Wholesale UK gas and electricity prices have fallen further following the mild winter and lower commodity prices to five-year lows, energy market analysis has found.
Electricity prices finished 2015 at £36.764 per megawatt hour, a fall of 23% on the previous year, according to the ICIS Power Index. The index shows the daily price for electricity delivered over the next summer and winter, weighted to show extra demand in winter.
Gas prices at the end of last year were at their lowest level for six years, at 32.15p per therm, a 34% drop on the 2014 price.
Increased production capacity in 2016, milder temperatures and more liquefied natural gas (LNG) expected to come to the UK are thought to behind the price reductions.
“With a deep liquid gas market and plenty of capacity to regasify LNG imports, Britain is anticipated to be a key beneficiary of the global LNG oversupply,” said Ben Wetherall, head of gas at ICIS.

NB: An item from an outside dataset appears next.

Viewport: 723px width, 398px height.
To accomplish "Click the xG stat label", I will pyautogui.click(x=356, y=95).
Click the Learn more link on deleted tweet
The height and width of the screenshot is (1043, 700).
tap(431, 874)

Zoe Double, head of power at ICIS, added: “Power prices have fallen less than gas because there is less spare supply capacity, with thermal generation continuing to struggle with profitability.”
Energy companies have been accused of overcharging consumers by not passing on lower wholesale prices.
Dermot Nolan, chief executive of Ofgem, speaking to the BBC about variable price deals, said: "We really should be seeing bigger retail cuts than we have seen so far."
Lawrence Slade, chief executive of Energy UK, which represents energy firms, said: "Energy companies are bringing down their prices with cheaper tariffs launched almost every week.
“Wholesale prices make up less than half of the average bill and the majority of the rest falls outside suppliers’ control so there will always be a difference between wholesale price falls and what customers actually pay."